Task description — No picture should appear in the copy. Transcribe exactly, and only, the lines from the one with "Image resolution: width=413" through the last line of the data below.

══ Material supplied

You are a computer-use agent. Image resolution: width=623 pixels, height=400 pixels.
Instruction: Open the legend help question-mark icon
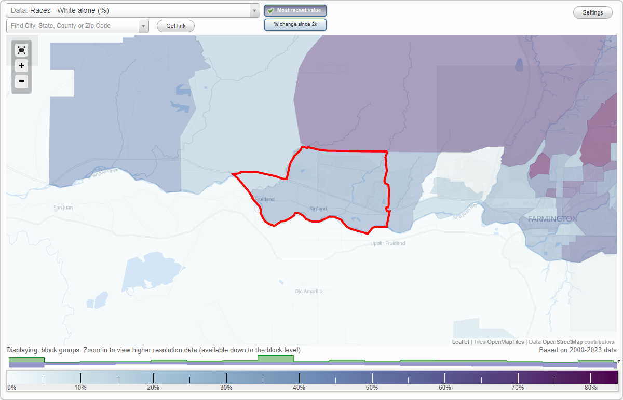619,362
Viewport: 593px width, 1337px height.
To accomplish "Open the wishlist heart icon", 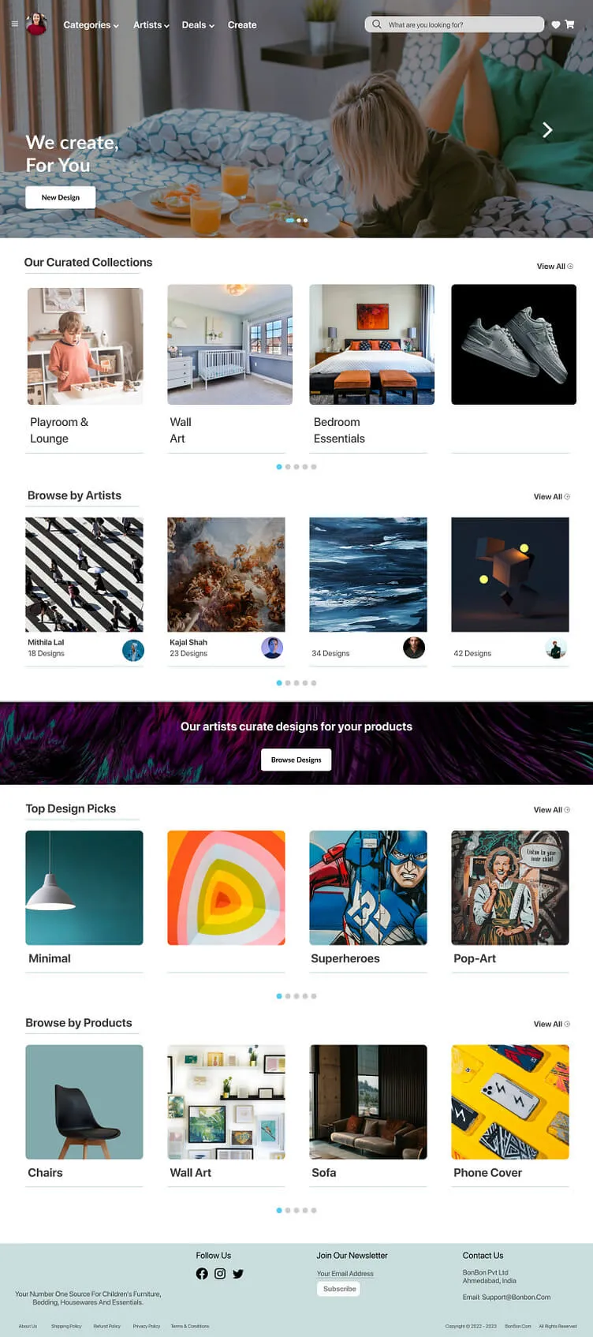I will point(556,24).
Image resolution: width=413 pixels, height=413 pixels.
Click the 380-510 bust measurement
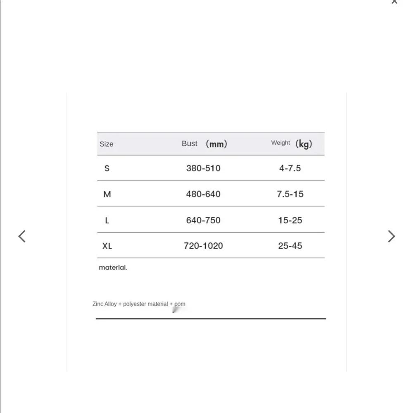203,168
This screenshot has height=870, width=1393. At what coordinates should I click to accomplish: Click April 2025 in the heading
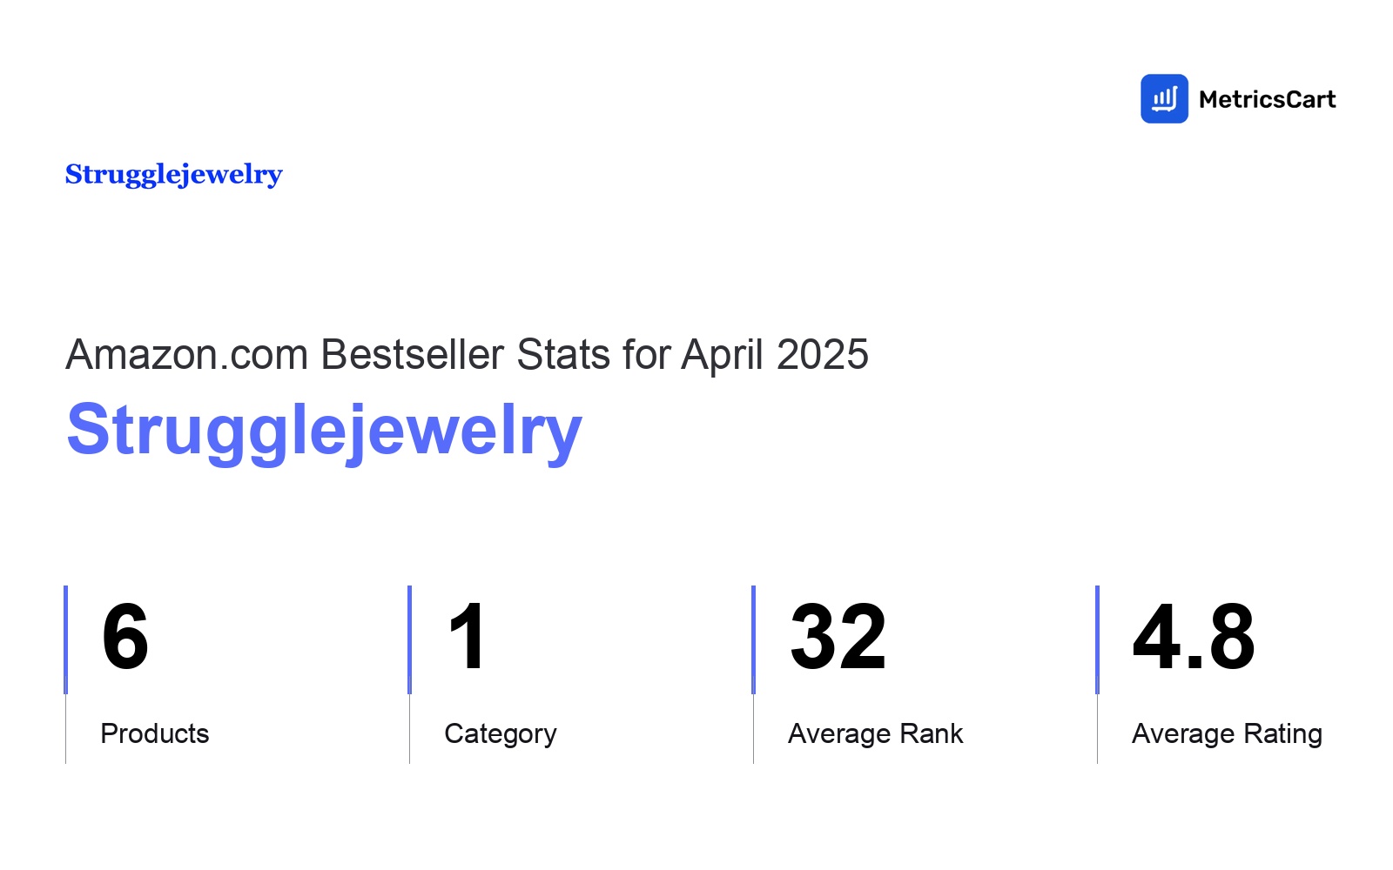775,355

════

Finished exercise —
Image resolution: width=413 pixels, height=413 pixels.
Click the 380-510 bust measurement
203,168
This screenshot has height=870, width=1393. At what coordinates should I click to accomplish: Click April 2025 in the heading
775,355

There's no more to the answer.